Chronique de presse virulente

La frontière entre critique (même virulente) de produits et dénigrement peut être mince. En présence de chroniques de tiers, les juridictions font primer la liberté d’expression du chroniqueur dès lors que l’éditeur a pris quelques précautions. Dans cette affaire, une revue viticole a publié une chronique « coup de gueule » mettant en cause la qualité des vins produits par un viticulteur. Le viticulteur, piqué dans son honneur, a poursuivi en dénigrement l’éditeur de la revue.
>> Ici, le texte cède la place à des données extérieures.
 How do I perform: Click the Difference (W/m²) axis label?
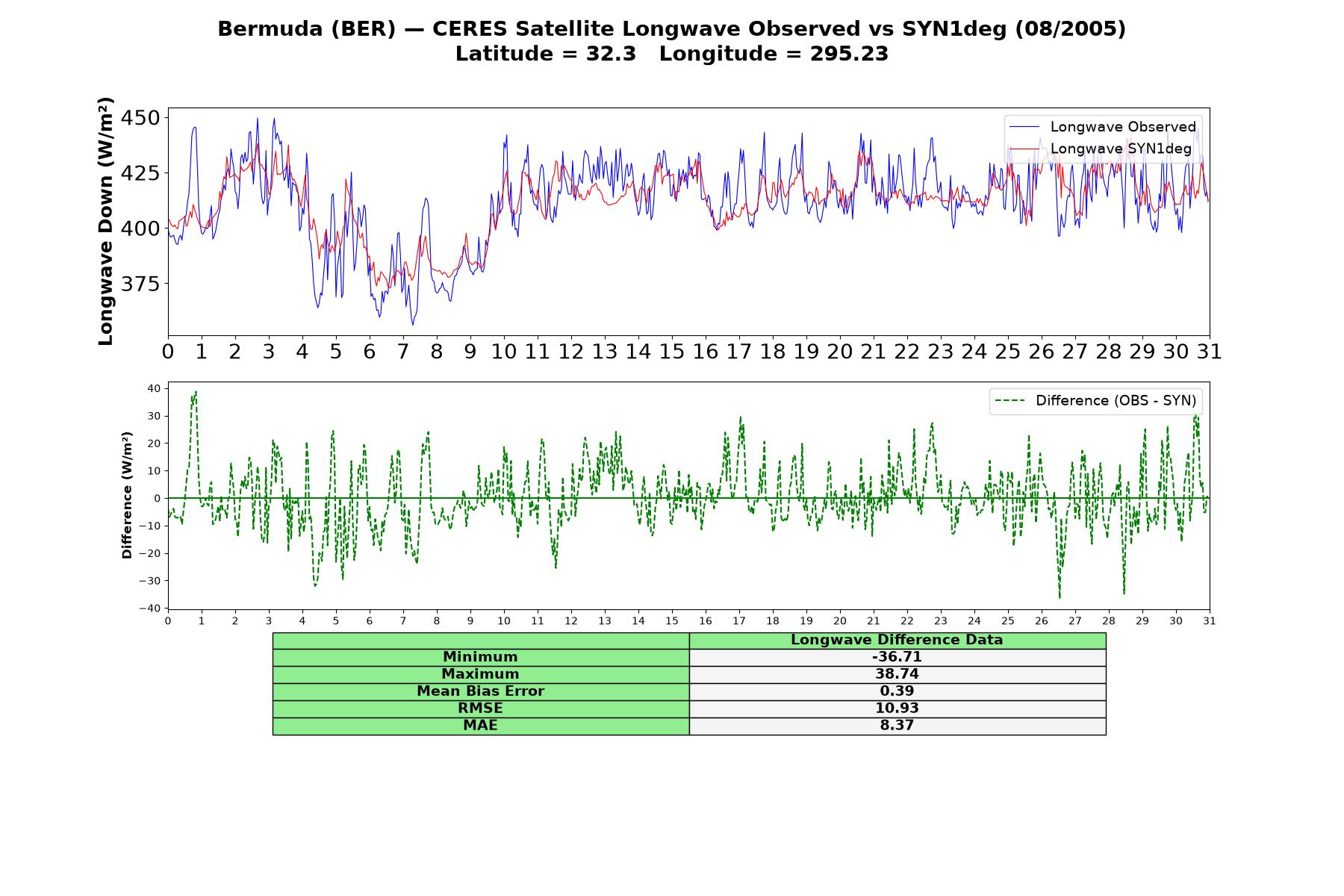coord(127,495)
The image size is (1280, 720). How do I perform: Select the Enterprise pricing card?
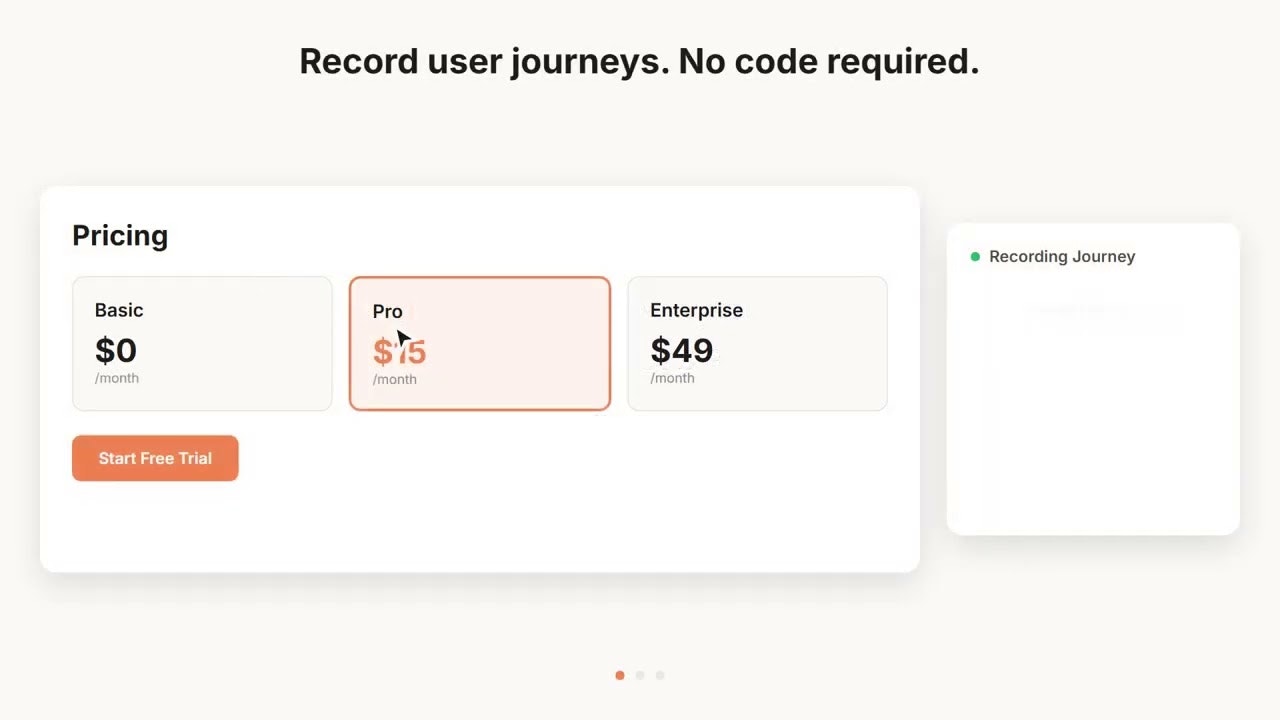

Liberté de ton des chroniqueurs

La chronique en cause était rédigée comme suit : « les performances très décevantes des Ducru-Beaucaillou (Saint-Julien) 2009, 2008, 2005, interrogent et inquiètent. Le nouveau style se cherche et manque de définition. Ces variations donnent une impression de cafouillage choquant dans une aussi belle marque. L’héritage est-il trop lourd à porter ? Pour l’instant je ne vois aucun intérêt pour les amateurs à posséder ce vin dans sa cave.  » C’est dit ! ».

Par précaution, l’article en cause informait sans ambiguïté le lecteur, que les propos tenus qui peuvent porter atteinte à la réputation du vin Château Ducru-Beaucaillou étaient ceux d’un critique dégustateur qu’il ne faisait que reproduire. L’éditeur a pris le soin de mettre entre guillemets les phrases exactement reproduites de l’article du critique, et les phrases d’accompagnement de l’éditeur ne caractérisaient à l’évidence qu’un commentaire de présentation du contenu reproduit.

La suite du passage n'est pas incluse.